> Task to complete
Copy the entries below word for word, leaving out the pictures.

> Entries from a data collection
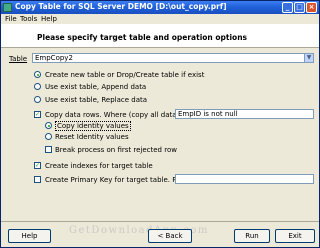  Describe the element at coordinates (244, 114) in the screenshot. I see `where-input: EmpID is not null` at that location.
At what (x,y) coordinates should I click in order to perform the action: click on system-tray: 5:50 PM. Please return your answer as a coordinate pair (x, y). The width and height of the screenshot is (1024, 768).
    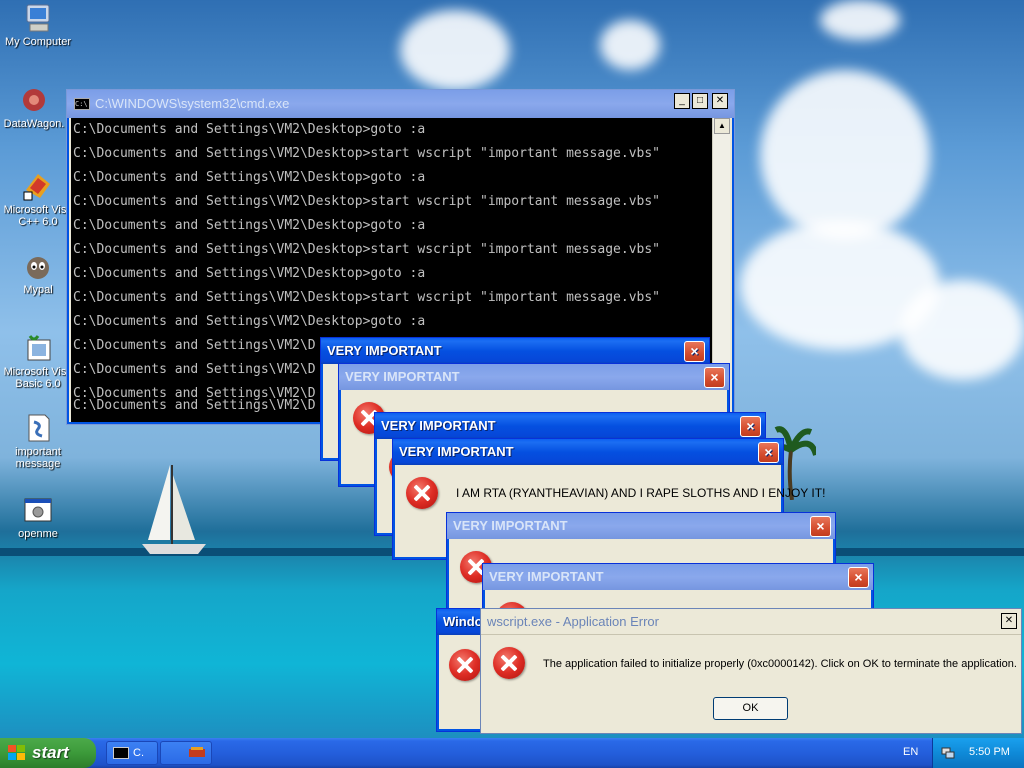
    Looking at the image, I should click on (978, 753).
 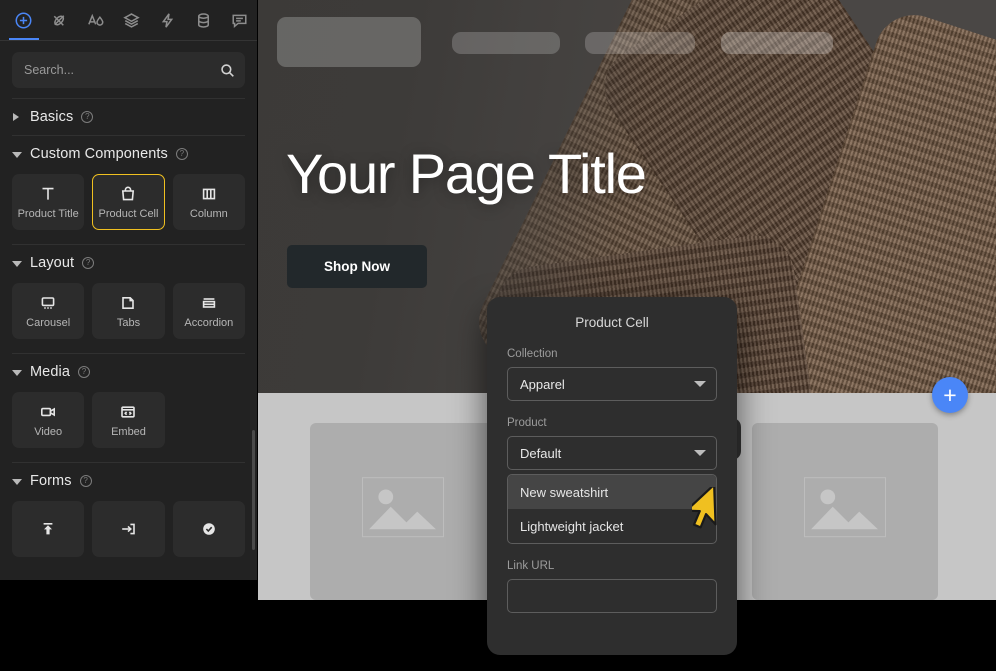 What do you see at coordinates (209, 303) in the screenshot?
I see `accordion-icon` at bounding box center [209, 303].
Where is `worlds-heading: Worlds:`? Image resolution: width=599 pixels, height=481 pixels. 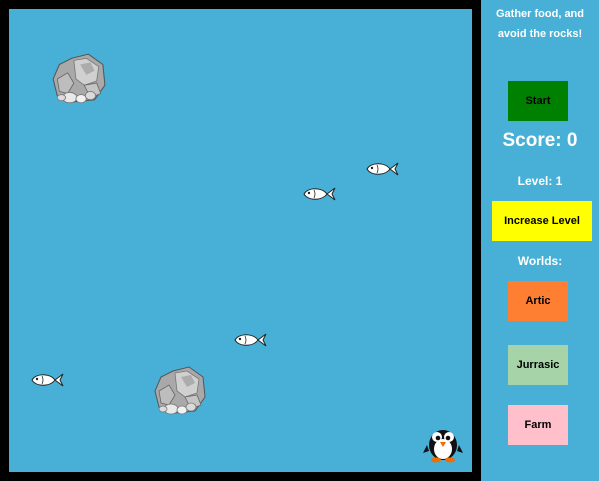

> Response to this exercise
  Describe the element at coordinates (244, 114) in the screenshot. I see `where-input: EmpID is not null` at that location.
At what (x,y) coordinates should I click in order to perform the action: click on system-tray: 5:50 PM. Please return your answer as a coordinate pair (x, y). The width and height of the screenshot is (1024, 768).
    Looking at the image, I should click on (978, 753).
  What do you see at coordinates (209, 303) in the screenshot?
I see `accordion-icon` at bounding box center [209, 303].
Where is `worlds-heading: Worlds:`? Image resolution: width=599 pixels, height=481 pixels. 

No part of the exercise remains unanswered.